I had hoped to come over to Europe to compete in some indoor races but as Europe and the UK ramped up their travel restrictions it became apparent that it wouldn’t be as simple. With the prospect of hotel quarantine being floated around, the need for numerous Covid tests and having to travel indirectly via open countries, we decided it wasn’t worth the stress and to find an alternative option.
Had I known in advance that my half marathon was cancelled, I could have tweaked my training to prepare for the European Indoor Championships (5-7 March in Torun, Poland) but we just didn’t have the time to make alternative plans. It’s great to see the championships going ahead and although it’s turned out to be relatively weak fields (with many of the top European athletes choosing to focus on the Olympics), it’s a great development stepping stone and for many athletes it will be their first GB vest.
Instead, we headed across the pond on a flight bound for Los Angeles. We found out very last minute that a USA professional running team were setting up an extremely small, Covid-secure, secret-location event in Southern California. We actually found out about this race via Instagram as I had put out a post asking my followers if they knew of any races going on across the world. The beauty of social media! I genuinely didn’t know what would be in store, but I wanted to capitalise on the several months of training behind me and so jumped at the opportunity. After a 16.5-hour flight and 12-hour time difference, my body was feeling a little ropey, but I was super excited to toe a proper starting line!

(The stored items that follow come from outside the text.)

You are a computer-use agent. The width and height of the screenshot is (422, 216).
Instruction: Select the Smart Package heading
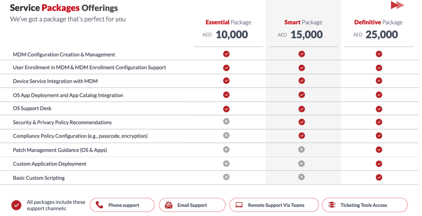[303, 22]
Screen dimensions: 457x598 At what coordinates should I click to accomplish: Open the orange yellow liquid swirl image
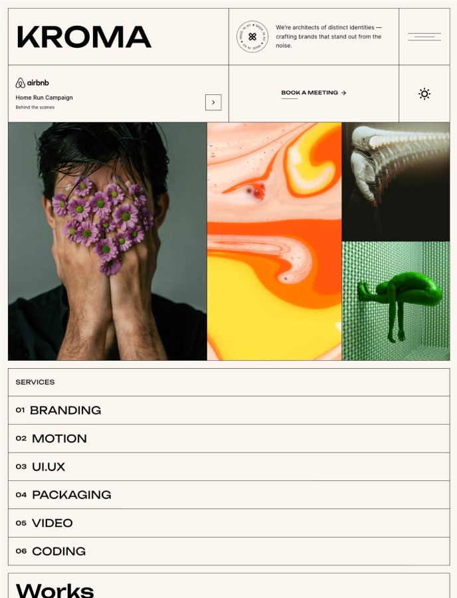[x=274, y=241]
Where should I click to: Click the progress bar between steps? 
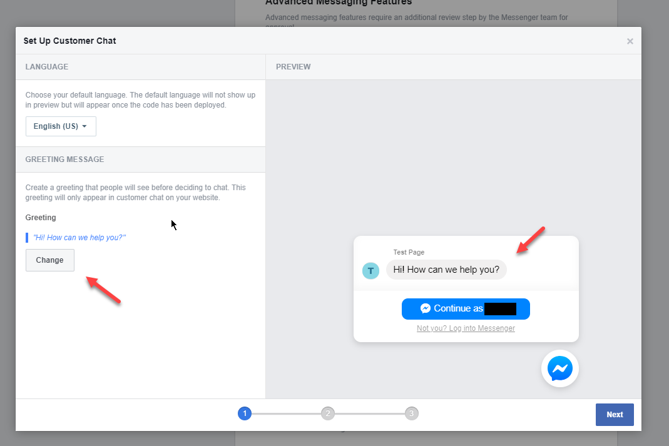click(286, 413)
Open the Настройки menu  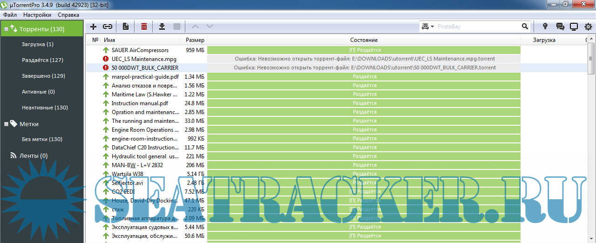(x=37, y=15)
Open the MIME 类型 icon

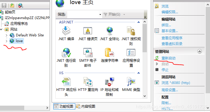coord(131,82)
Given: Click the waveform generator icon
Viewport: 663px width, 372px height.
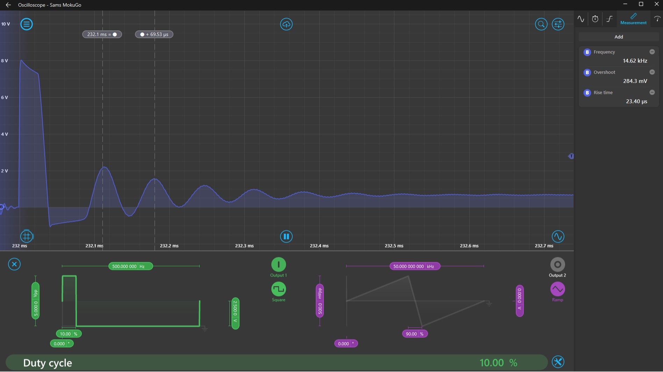Looking at the screenshot, I should 558,236.
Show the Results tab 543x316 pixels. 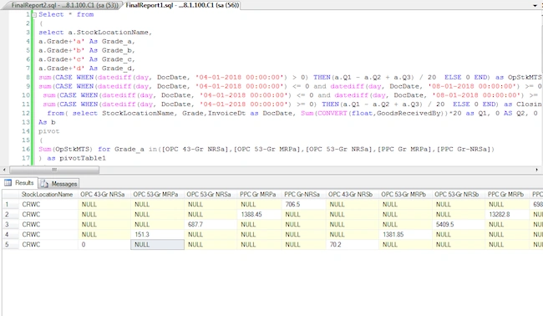click(19, 182)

Moving up to the 10,000m has always been my target. I had hoped to race the event at the Tokyo 2020 Olympics but of course with the postponement, we naturally moved that goal into 2021. This competition in California, was several months earlier than both myself and my coach would have liked but with the pandemic still causing so much uncertainty around races I jumped at this chance! Last summer all my key races were cancelled so I didn’t want to risk missing more opportunities
10,000m races are few and far between. They have been removed from the Diamond League circuit for several years now and the only elite event we have in the UK, the Highgate Night of the 10,000m, has been cancelled for the second year running, due to the pandemic.
Crossing the line in 30:58 minutes, I was naturally a little disappointed. My mum’s personal best and the Scottish National Record is 30:57 – so to run 25 laps of a track and be SO close to her time was a little frustrating of course. But if anything, it has really given me the fire in my belly to aim for more this year. Sub 31 isn’t enough. I want to get as close to 30:30 as I possibly can. And with evolving shoe technology, who knows what’s possible beyond that.
It’s crazy to see my own goals evolve year on year. Even a few years ago, running in the low 31-minutes arena would be an outlandish goal – never mind breaking it. A teenage Eilish would never have dreamt of this being a possibility; it was so far outside what I believed my body could achieve. But now I’m striving for more.
If I’ve learnt anything over the past year it’s to be ready. Ready to take on the challenge. Ready to take the opportunity. But to remember that without the medals, the finishing positions or official times – your passion still exists. The small improvements you continue to make each day, don’t go to waste… because no one ever regrets going for a run!